Kirk Bank looking across to St. Michael’s Well

In 1350 the River Eden changed its course and washed away Addingham Village, including its church. Burials continued at the site of the original church for some time until floods once again swept away the new graves. A new church, The Church of St. Michael’s, Addingham was built in the early C16 on higher ground.

In times of drought, stone artifacts from the old church were retrieved from the river bed and carried up to the new church including, during a drought in 1812, the base of an 8C stone cross similar to the Bewcastle and Ruthwell crosses.

Left: West Face of Ruthwell Cross – ‘Christ standing on the heads of beasts’.

Encouraged by an inspirational geography teacher at White House Grammar School in Brampton, Lorna continued her fascination with the landscape and studied Earth Sciences at London University and art at Cambridge before returning to Cumbria College of Art and Design in 1981.

Her first breakthrough in artistic direction came from an Art College project to study the Ruthwell Cross. The west-face of the Ruthwell Cross depicts ‘Christ over the Beasts’, the beasts crossing their paws in recognition of Christ’s divinity. The Latin inscription reads ‘Beasts and dragons recognised in the desert the saviour of the world’. In their blindness and clean outlines, these ‘beasts’ took on a monumental quality for Lorna:

I recently began to draw an animal that figured in my dreams many years ago. It stood passively while people removed a lump of clay from the cut in its side. The large passive prehistoric animal standing in the city square is representative of the old primitive instinctive links with the earth that are separated from the culture we have now. I have followed the animal. It is like the land, like a huge gateway with legs and body across the top. The stillness is important. It is standing there wise. It has wisdom. It also has vulnerability.

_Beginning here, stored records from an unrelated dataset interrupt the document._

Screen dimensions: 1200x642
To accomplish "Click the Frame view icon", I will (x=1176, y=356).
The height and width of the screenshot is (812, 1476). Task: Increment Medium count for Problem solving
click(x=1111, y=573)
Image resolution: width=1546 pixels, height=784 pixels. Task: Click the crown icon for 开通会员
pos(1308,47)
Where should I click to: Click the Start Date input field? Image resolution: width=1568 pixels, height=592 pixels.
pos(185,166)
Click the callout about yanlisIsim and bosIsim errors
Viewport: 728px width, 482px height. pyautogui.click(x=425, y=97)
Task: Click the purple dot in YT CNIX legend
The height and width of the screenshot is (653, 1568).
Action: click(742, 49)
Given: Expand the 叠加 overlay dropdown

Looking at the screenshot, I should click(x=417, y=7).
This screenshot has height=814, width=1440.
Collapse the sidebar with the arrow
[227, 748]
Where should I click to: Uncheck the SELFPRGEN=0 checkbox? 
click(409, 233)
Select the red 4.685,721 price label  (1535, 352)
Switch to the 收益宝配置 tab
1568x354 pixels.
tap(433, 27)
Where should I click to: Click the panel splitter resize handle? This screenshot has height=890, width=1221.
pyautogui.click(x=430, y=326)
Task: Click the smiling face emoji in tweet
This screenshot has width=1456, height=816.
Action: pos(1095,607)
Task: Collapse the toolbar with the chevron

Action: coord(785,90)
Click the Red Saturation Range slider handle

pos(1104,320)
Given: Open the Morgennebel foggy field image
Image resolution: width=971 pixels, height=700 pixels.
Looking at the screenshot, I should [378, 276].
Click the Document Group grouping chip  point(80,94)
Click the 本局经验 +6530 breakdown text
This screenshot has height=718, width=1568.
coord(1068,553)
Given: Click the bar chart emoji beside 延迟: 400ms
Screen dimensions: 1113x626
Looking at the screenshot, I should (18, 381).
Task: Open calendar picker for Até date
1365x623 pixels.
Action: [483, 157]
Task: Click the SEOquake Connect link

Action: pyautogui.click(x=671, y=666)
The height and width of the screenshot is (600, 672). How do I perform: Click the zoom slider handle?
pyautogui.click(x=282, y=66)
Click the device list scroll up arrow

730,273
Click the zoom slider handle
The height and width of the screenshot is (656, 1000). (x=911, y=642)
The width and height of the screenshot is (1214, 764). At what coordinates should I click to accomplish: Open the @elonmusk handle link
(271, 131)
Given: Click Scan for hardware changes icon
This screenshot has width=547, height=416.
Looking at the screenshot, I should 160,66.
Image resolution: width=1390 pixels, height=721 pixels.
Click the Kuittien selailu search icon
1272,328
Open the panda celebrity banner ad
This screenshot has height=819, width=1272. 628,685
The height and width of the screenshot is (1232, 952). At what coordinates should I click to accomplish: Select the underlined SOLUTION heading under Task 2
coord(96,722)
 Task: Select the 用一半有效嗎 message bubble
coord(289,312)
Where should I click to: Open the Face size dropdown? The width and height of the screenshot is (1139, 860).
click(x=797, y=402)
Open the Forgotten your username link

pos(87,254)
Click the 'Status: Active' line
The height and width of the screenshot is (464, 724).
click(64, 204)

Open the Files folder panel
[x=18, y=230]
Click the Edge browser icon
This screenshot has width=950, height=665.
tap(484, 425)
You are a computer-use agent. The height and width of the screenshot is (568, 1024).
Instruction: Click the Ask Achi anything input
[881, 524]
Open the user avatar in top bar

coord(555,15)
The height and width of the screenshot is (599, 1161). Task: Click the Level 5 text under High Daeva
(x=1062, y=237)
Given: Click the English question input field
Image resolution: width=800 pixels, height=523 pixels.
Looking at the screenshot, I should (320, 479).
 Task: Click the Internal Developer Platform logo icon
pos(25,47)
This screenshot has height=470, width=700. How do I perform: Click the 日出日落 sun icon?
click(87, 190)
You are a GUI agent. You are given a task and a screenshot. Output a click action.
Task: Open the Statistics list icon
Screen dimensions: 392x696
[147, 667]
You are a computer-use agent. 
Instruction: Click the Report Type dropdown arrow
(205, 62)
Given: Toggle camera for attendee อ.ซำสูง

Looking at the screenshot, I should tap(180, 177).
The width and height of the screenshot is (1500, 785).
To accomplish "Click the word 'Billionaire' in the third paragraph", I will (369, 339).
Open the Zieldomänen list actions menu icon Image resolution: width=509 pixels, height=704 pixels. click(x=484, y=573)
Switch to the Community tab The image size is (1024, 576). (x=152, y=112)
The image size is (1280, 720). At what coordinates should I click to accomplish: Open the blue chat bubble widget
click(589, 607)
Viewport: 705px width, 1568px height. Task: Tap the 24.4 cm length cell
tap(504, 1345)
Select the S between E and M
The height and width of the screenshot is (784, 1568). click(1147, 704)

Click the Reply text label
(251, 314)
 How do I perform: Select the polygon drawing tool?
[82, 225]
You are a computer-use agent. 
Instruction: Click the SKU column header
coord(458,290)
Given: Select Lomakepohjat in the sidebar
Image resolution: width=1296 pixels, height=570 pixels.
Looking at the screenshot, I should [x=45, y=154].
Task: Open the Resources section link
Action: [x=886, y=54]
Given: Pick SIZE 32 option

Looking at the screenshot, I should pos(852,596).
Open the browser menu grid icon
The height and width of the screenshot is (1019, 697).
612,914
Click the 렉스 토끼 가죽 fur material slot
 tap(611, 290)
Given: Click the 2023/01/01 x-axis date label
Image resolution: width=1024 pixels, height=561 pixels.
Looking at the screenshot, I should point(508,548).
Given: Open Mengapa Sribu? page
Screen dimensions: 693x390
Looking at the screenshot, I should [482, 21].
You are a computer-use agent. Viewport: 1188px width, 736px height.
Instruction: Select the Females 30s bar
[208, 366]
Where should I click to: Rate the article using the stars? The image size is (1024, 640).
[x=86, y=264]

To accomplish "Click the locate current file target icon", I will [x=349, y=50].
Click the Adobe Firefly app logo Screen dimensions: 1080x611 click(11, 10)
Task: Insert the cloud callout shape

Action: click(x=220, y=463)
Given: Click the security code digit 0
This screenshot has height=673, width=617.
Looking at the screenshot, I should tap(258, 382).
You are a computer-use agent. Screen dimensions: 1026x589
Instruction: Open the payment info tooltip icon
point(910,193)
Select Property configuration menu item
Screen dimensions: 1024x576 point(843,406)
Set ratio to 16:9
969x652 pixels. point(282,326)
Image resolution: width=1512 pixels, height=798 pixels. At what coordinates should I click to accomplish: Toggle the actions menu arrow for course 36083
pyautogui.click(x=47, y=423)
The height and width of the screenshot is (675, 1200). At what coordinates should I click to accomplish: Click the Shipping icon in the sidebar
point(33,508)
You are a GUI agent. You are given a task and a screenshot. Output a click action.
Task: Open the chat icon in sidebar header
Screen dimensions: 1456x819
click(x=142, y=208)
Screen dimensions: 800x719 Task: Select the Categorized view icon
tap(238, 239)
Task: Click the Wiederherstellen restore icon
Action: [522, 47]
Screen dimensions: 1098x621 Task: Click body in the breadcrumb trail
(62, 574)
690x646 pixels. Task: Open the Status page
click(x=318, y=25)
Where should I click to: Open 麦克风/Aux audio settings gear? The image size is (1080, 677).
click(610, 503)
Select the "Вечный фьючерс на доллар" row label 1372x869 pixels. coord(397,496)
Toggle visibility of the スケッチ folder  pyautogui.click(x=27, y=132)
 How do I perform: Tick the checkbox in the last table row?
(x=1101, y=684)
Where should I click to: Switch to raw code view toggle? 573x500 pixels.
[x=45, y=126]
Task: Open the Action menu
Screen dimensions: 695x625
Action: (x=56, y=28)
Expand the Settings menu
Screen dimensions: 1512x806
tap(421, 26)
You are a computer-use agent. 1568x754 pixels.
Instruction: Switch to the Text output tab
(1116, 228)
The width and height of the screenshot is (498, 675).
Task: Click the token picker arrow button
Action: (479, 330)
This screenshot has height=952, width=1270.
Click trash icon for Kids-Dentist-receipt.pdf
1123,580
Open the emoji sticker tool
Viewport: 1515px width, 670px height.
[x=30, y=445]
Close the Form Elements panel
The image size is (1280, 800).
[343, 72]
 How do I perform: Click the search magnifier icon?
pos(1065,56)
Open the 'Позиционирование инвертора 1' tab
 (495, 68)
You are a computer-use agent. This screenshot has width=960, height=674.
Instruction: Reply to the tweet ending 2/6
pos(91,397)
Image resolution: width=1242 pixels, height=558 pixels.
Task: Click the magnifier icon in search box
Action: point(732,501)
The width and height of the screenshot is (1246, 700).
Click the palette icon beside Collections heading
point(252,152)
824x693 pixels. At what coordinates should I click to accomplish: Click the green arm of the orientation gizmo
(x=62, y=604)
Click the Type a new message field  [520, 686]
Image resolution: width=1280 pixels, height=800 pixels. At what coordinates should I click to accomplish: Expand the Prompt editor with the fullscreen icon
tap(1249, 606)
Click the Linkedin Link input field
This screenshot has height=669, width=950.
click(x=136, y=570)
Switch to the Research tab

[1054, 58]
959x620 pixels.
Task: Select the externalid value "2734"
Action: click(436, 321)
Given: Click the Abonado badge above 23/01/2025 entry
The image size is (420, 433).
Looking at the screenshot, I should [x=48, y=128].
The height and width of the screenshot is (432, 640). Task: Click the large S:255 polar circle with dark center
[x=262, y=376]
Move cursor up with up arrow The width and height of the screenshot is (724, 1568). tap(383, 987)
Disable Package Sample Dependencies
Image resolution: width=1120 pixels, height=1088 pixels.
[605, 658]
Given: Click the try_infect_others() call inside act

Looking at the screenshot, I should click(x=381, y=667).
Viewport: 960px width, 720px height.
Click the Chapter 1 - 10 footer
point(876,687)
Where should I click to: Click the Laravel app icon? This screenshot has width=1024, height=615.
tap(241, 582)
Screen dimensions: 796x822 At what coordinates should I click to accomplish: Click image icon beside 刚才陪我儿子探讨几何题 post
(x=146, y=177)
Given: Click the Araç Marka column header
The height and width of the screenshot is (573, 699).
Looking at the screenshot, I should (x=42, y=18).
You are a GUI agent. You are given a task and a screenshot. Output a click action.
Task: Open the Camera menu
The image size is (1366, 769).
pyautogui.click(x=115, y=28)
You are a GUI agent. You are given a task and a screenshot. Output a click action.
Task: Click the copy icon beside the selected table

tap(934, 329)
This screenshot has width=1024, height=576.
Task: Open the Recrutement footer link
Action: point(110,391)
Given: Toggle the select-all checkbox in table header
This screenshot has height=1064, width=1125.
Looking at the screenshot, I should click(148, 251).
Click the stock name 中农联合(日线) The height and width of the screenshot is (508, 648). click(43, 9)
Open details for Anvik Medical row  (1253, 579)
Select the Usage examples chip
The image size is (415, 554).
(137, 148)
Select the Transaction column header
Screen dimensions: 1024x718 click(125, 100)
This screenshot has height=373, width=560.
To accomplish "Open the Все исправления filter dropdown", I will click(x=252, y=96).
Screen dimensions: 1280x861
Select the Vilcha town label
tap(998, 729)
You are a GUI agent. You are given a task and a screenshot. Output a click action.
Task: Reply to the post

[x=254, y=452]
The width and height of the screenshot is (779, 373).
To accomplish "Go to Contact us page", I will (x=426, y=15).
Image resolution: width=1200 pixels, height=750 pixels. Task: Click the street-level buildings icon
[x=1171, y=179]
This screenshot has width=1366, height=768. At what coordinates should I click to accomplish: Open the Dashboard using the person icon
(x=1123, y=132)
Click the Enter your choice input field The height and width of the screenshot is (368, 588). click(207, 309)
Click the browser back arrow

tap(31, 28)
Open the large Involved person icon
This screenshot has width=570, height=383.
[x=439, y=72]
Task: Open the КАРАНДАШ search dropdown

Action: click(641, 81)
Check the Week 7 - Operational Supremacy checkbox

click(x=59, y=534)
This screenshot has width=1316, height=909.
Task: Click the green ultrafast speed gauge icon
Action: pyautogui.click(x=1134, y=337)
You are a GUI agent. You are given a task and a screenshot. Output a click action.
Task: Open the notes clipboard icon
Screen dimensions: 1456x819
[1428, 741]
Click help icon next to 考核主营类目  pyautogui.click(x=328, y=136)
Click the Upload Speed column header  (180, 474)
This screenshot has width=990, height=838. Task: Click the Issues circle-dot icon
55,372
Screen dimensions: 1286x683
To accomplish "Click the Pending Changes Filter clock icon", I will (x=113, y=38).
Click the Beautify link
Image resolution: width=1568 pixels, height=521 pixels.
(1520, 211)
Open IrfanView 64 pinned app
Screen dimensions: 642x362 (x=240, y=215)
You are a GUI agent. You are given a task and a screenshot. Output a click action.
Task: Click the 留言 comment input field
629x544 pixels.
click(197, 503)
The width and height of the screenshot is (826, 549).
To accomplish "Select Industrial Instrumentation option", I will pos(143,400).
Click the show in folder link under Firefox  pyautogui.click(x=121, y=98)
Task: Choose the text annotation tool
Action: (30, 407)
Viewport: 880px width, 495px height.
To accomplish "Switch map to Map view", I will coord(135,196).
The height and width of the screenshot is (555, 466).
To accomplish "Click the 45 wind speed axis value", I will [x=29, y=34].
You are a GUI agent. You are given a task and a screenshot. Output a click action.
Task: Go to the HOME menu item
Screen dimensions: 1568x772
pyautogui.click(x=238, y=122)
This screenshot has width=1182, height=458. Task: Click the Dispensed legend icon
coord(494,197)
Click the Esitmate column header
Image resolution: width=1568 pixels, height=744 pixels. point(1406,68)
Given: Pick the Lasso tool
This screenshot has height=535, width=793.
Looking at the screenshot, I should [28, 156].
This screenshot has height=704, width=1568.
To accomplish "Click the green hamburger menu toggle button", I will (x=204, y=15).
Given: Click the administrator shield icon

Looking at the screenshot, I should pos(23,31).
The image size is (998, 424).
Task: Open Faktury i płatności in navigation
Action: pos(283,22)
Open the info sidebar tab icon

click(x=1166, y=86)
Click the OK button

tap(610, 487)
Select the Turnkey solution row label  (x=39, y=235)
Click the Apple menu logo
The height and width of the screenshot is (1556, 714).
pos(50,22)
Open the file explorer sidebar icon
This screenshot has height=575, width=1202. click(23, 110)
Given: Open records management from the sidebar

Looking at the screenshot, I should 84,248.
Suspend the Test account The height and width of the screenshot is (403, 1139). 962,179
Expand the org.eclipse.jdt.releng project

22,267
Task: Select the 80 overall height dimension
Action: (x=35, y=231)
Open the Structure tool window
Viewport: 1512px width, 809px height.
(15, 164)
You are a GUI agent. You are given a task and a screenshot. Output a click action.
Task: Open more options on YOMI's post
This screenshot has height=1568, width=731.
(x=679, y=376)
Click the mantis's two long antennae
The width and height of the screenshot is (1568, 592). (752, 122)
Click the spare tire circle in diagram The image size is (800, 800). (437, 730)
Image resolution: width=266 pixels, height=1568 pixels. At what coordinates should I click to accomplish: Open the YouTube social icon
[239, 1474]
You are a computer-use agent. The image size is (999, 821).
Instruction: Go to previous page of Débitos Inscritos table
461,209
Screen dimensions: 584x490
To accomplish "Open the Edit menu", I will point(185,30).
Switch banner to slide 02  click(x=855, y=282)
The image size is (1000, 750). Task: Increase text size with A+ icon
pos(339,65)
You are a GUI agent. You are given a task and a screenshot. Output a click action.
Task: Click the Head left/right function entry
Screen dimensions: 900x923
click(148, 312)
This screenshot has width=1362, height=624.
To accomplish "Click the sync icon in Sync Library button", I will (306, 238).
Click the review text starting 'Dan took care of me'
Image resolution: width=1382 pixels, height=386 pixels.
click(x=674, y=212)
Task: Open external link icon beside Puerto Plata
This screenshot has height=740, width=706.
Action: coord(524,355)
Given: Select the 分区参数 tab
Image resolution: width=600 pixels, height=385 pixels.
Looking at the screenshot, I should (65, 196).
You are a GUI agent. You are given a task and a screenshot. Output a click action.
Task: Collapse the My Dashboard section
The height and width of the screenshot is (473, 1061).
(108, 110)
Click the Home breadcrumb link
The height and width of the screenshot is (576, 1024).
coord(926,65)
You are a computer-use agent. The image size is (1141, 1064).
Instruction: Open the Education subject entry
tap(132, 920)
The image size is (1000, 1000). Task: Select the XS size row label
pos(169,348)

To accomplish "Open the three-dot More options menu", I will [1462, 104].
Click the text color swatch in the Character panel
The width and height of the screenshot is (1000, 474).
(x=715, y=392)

And so Lorna’s iconic beast was born. Alert, nosing the air. Her animal sculptures were titled plainly as “Beast”. Conveying a powerful stillness, these non-specific creatures were neither calf nor deer, sheep nor bear, but the essence of the animal. An essence she had observed at close quarters when young.

Lacy’s Caves

Lieutenant Colonel Samuel Lacy, bought Salkeld Hall in 1790. His workmen carved five chambers out of the sandstone cliffs sometime in the 18th C. Possibly he was emulating the caves at Wetherall further up the River Eden but at the time it was fashionable to have romantic ruins or they may have been built as a wine store. Colonel Lacy used to entertain guests here, and the area was planted with gardens. He even employed a man to ‘live’ in the caves giving the impression of a hermit like existence.

Lorna was now using the landscape around her as inspiration for her sculpture and paintings. She wanted to be more intuitive and began walking and using the landscape as an inspiration. She built stone circles in Hunsonby Beck and a number of stone shrines along the riverside. She began to photograph the landscape and observe the shape of stones. Her drawings became windows, doors, archways and confined spaces. Her early works were shrines to be approached, passed through, an initiation from light to dark, birth to death.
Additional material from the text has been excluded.